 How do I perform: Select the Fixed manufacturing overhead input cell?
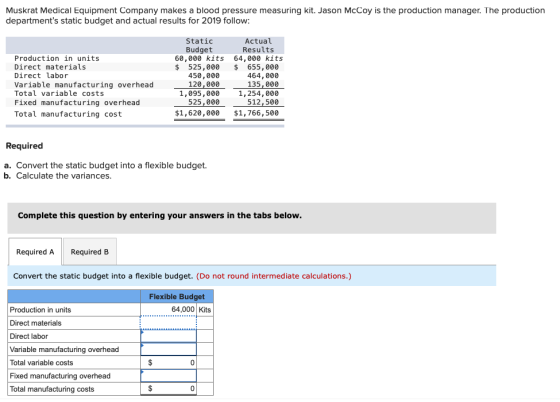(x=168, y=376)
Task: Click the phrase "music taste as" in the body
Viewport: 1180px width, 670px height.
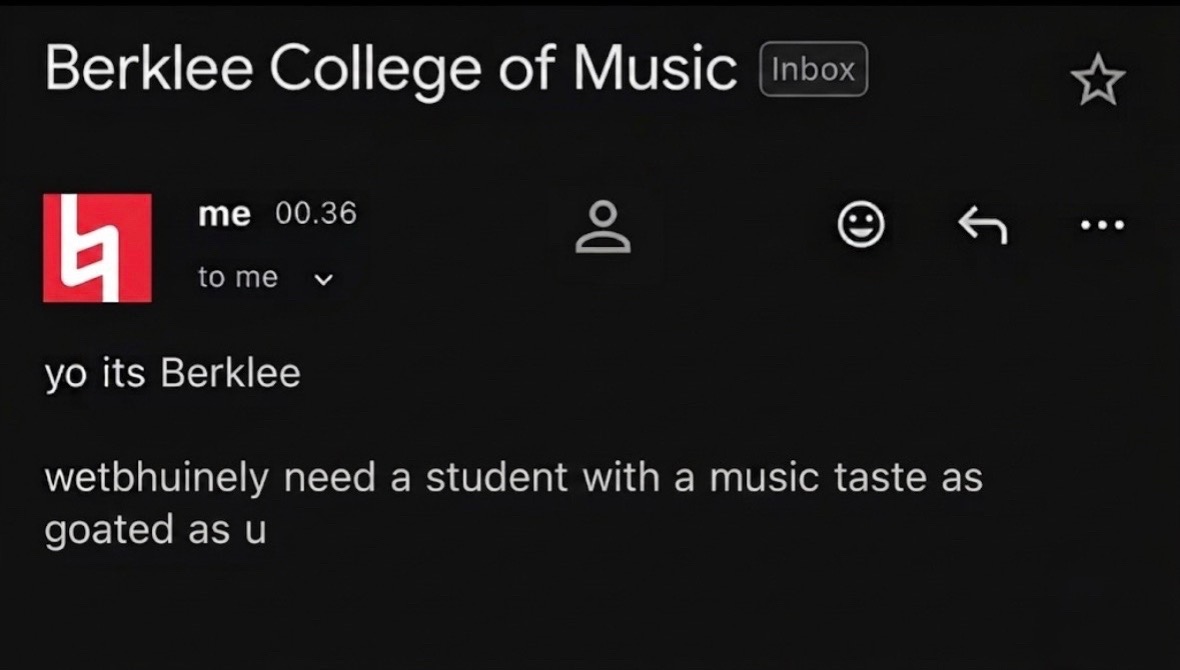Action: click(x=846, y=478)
# # # #
■ **Job**: Lay out the material from the line containing "Task: Click the" through the end of the material, inclusive, as a two-column CSV with the headers request and answer. Put each request's text and its answer in one quoted field per column, turn any line breaks into spaces, and leave the pictures out.

■ **Solution for this exercise**:
request,answer
"Task: Click the phrase ""music taste as"" in the body Viewport: 1180px width, 670px height.","Action: click(x=846, y=478)"